About David Barrett

Landscape photography workshop leader David Barrett isn't keen on being photographed

Not many people get to live and work in one of the most beautiful parts of the world and to earn their living doing—and teaching others to do—what they really enjoy.

Photography roots and experience

At the age of eight, my first camera was one of those boxy Kodak 126-format Instamatics, which, I’ve convinced myself, I remember finding very limiting. It was soon replaced with the first of a long succession of second-hand SLRs—Minoltas and a few prime lenses to begin with. I shot in manual mode—fastidiously scribbling notes next to each frame number so I could complete the feedback loop when my images came back from the lab—sufficient reason to cherish the immediate LCD-display feedback on modern digital cameras.

Today, most of my camera gear is professional-grade Nikon. Currently a pair of D700 bodies, the usual f2.8 lens suspects, a few prime lenses to keep me moving my feet, and neutral density filters to help deliver on the “get it right in camera” mantra.

When did I become a professional photographer? When people began paying me to take photographs and teach them about their cameras, composition and creativity. I began teaching adult education photography classes in 2007. I began developing and leading photography holidays for HF Holidays the following year. Inspired by the Landscape was a natural progression prompted by demand from students and workshop guests.

Getty Images likes my photographs. Click here to see some of my work that they have selected for sale.

Relevant non-photography experience

For a few years I spent time in spectacular, remote and more or less unstable parts of Africa and Asia as an overland expedition leader for Exodus. You know the kind of thing: pre-GPS, pre-satellite phone adventures in an ex-army truck across deserts, through rainforests and in the thin air of high-altitude plateaux. All of which makes my more recent exploits, as a mountain walking leader, photographer, photography teacher, and sometime marketing communications manager, seem a little tame.

Qualifications and references

I’d like to think you can see real-world qualifications in amongst my portfolio and the positive things people say in testimonials.

If you are looking for certificates and letters after my name, I have a conversation piece 2:1 degree in Politics. I hold post-graduate (PGCE) Qualified Teacher Status registered with the General Teaching Council. I am member of the adult education-orientated Institute for Learning, which means I regularly have to provide evidence of continuing professional development. I teach adult education photography classes for Cumbria County Council. Government funding for the latter means my teaching is regularly inspected to ensure quality learning and value for money. My latest report was rather good. You can read it here if you are interested. (largish PDF file)

My filing cabinet (remember those?) contains the five Enhanced CRB (Criminal Records Bureau) checks I had in the last seven years. Readers connected with education will know that schools—and now adult education institutions—require these before one is allowed to teach. Every time you teach somewhere new, they do a new one! Oh, and in case you drop a heavy lens on your foot, I have a current, HSE recognised, regularly renewed Remote Outdoor Areas First Aid qualification—and public liability insurance.

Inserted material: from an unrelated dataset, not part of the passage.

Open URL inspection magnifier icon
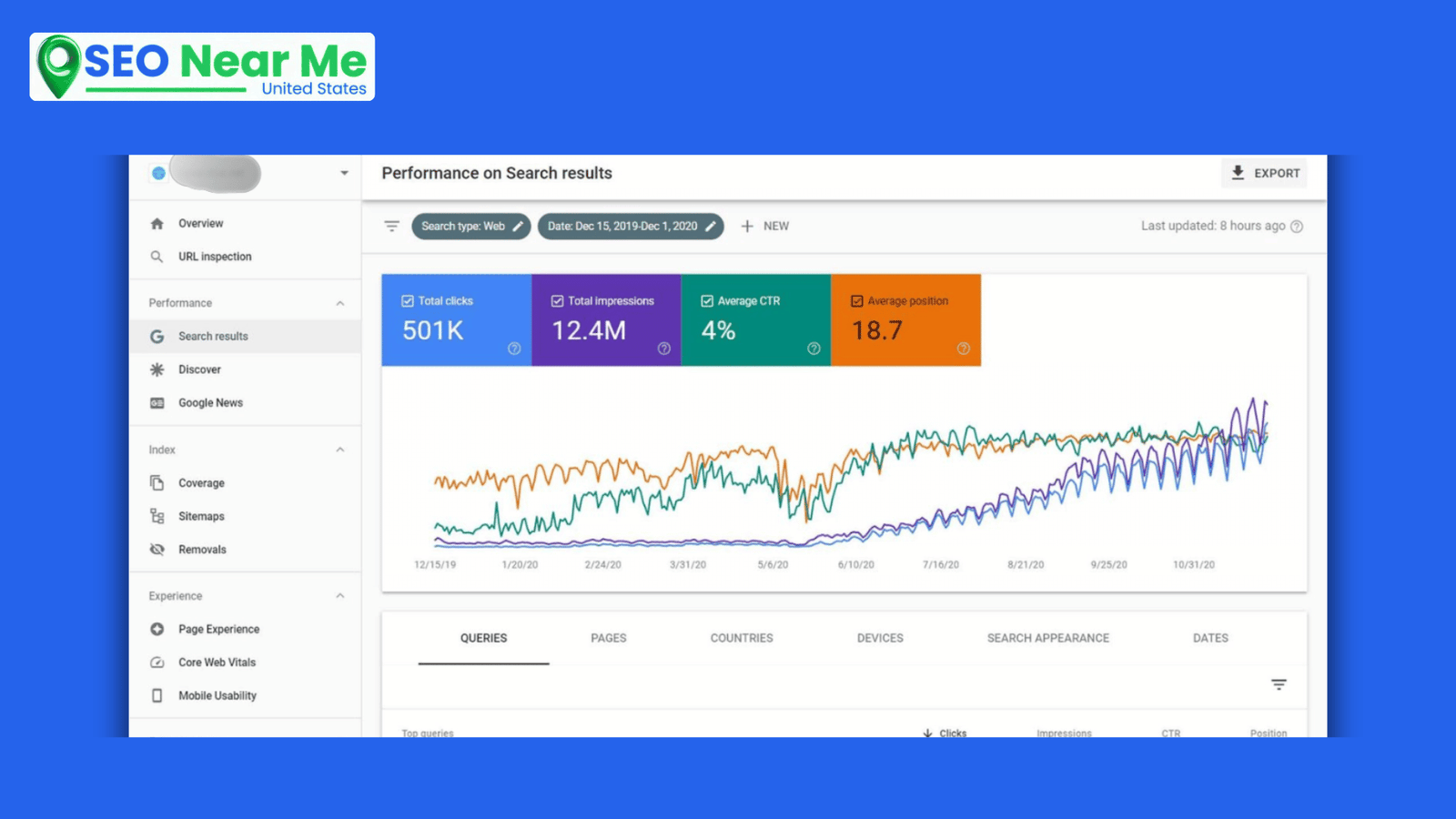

Philosophical approach to photography and the landscape genre

With a sub-heading like that there’s a danger descent into artsy pretentiousness. But I have to say, that despite my workshop guests and students often commenting on the humour I can’t help but bring along, I do take this art form seriously.

My landscape work is informed by my conviction that that the best photographic subjects and successful images are those that provoke an emotional response in the photographer and the viewer of the final output. It can be disappointing when our photography-savvy peers, family and friends talk first about sharpness or subject positioning on imaginary “rules of thirds” lines, rather than how a photograph makes them feel or think.

Most “serious” photographers are always going on about The Light. “It’s about the light.” “It’s the light!” Me too. But there’s more, much more.

“Look for interesting light before you look for interesting or popular subject matter,” I insist to my students and workshop guests. But let’s not get overly reductionist.

Landscape photography is about story telling, too. It’s about trusting your gut reaction to the subject matter and combining that with consistent technical ability to capture, interpret (in post production) and communicate the end result in a believable way. It’s about experience, which is just as much about making mistakes and learning from them as it is about success.

In my workshop and classes I do talk about compositional conventions—rule of thirds, balance, tension, leading lines, recession and etc—but only so we can make intelligent choices about using or avoiding their helpful but often “by the numbers” results.